Figure 2. Illumina expression analysis of CD8⁺TCRβ⁺CD44^HICD62^LO TIL and PBL populations.

mRNA from highly purified (>98%) CD44^HICD62L^LOTCRβ⁺CD8⁺ tumor-infiltrating lymphocyte (TIL) and peripheral blood lymphocyte (PBL) from tumor-bearing (Tum⁺) CD4^−/− and Tum⁺ wild-type (wt) mice were analyzed by Illumina Sentrix bead chips (~47,000 genes). (a) Absolute probe hybridization values were consistent with high-fidelity purifications. (b) Relative to the naive PBL, a total of 800 (~1.7%) genes were found to be >10-fold differentially expressed by the TIL and PBL sorts in Tum⁺ mice.

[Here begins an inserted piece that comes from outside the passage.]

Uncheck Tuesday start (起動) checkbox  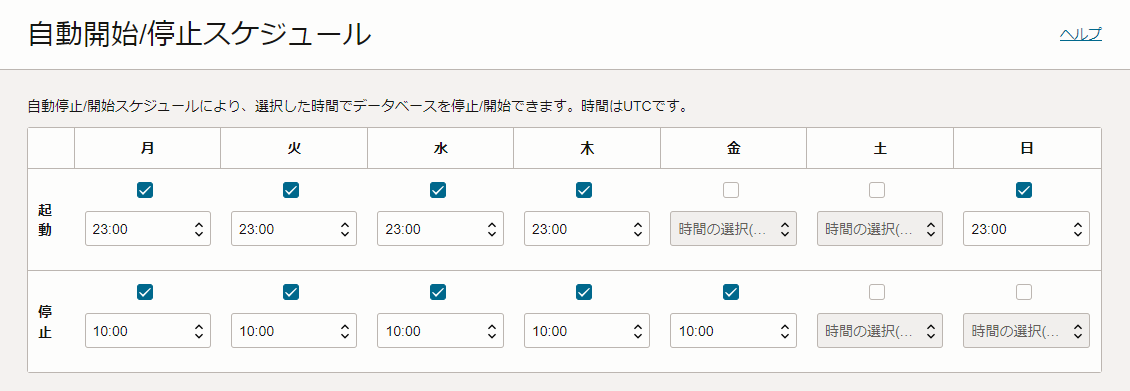291,190
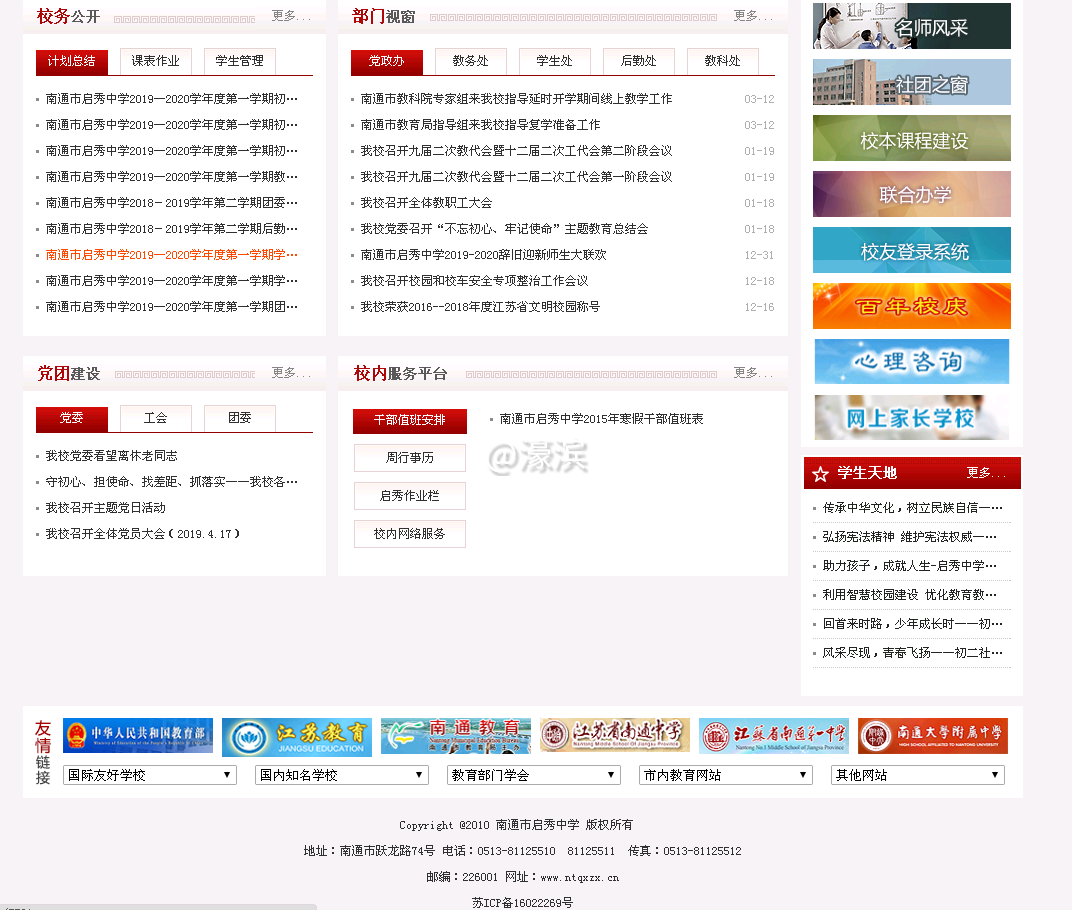Viewport: 1072px width, 910px height.
Task: Click the 中华人民共和国教育部 footer logo
Action: click(136, 735)
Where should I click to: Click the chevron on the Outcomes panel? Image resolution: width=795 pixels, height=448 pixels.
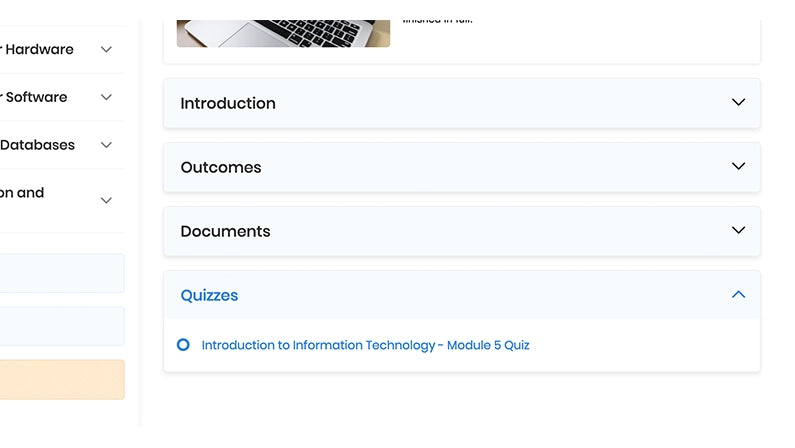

The vast majority of these (91%) were within the TIL sets. (c) Hierarchical clustering analysis showed that the PBL populations isolated from tumor-bearing (Tum⁺) mice were similar to phenotypically equivalent (CD44^HICD62L^LOTCRβ⁺CD8⁺) effector T cells purified from PBL of naive animals. The dendrogram shows that the primary clusters based on global gene expression differentiate between PBL and TIL, whereas the heatmap (red, high expression; blue, low expression) highlights some of the most differentially expressed genes defining these two major groups. (d) Analysis of the most differentially expressed genes unique to CD8⁺ T-pro (based on absolute probe values) showed differentiation along the RORγt pathway, poor cytotoxic potential, and production of regulatory mediators/growth factors.